All Known Subinterfaces:
SessionConfigSupport, SupportsCatalogOptions

@Evolving public interface TableProvider
The base interface for v2 data sources which don't have a real catalog. Implementations must have a public, 0-arg constructor.

Note that, TableProvider can only apply data operations to existing tables, like read, append, delete, and overwrite.
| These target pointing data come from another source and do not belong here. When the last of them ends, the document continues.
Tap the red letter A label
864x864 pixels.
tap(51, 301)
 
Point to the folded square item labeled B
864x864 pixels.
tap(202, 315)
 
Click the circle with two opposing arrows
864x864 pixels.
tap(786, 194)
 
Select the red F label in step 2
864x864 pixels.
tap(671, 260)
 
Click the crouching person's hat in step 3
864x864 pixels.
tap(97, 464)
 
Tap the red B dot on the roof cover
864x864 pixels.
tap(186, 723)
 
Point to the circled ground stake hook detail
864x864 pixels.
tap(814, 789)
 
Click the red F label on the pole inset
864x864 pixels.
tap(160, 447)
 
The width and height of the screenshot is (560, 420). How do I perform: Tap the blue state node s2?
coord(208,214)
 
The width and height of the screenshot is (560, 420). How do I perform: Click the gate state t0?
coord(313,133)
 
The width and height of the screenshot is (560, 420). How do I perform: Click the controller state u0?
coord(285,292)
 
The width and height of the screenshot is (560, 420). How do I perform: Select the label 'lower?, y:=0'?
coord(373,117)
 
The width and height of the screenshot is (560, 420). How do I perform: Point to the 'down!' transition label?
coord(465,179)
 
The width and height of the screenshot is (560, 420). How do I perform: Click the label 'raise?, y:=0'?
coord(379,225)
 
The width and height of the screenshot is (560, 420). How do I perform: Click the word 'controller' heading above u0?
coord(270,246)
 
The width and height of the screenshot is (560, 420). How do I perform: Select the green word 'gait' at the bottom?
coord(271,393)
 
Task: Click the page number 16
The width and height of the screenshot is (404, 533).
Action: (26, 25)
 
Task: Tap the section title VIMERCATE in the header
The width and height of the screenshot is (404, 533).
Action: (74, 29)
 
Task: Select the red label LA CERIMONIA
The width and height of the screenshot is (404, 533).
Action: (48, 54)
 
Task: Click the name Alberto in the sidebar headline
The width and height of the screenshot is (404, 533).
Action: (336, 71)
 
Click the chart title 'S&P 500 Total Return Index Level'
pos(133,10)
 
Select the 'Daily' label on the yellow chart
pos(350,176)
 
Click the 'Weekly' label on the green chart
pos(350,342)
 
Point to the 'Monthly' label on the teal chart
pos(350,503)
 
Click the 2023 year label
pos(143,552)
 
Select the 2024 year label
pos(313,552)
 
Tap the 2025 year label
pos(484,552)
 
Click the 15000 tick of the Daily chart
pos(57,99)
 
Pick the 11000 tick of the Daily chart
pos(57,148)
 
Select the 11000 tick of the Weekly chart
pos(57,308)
It does not support the operations that require metadata changes, like create/drop tables.

The major responsibility of this interface is to return a Table for read/write.

Since:
3.0.0
  • Method Details

    • inferSchema

      StructType inferSchema(CaseInsensitiveStringMap options)
      Infer the schema of the table identified by the given options.
      Parameters:
      options - an immutable case-insensitive string-to-string map that can identify a table, e.g. file path, Kafka topic name, etc.
    • inferPartitioning

      default Transform[] inferPartitioning(CaseInsensitiveStringMap options)
      Infer the partitioning of the table identified by the given options.

      By default this method returns empty partitioning, please override it if this source support partitioning.

      Parameters:
      options - an immutable case-insensitive string-to-string map that can identify a table, e.g. file path, Kafka topic name, etc.
    • getTable

      Table getTable(StructType schema, Transform[] partitioning, Map<String,String> properties)
      Return a Table instance with the specified table schema, partitioning and properties to do read/write. The returned table should report the same schema and partitioning with the specified ones, or Spark may fail the operation.
      Parameters:
      schema - The specified table schema.
      partitioning - The specified table partitioning.
      properties - The specified table properties. It's case preserving (contains exactly what users specified) and implementations are free to use it case sensitively or insensitively. It should be able to identify a table, e.g. file path, Kafka topic name, etc.
    • supportsExternalMetadata

      default boolean supportsExternalMetadata()
      Returns true if the source has the ability of accepting external table metadata when getting tables. The external table metadata includes:
      1. For table reader: user-specified schema from DataFrameReader/ DataStreamReader and schema/partitioning stored in Spark catalog.
      2. For table writer: the schema of the input Dataframe of DataframeWriter/DataStreamWriter.

      By default this method returns false, which means the schema and partitioning passed to getTable(StructType, Transform[], Map) are from the infer methods. Please override it if this source has expensive schema/partitioning inference and wants external table metadata to avoid inference.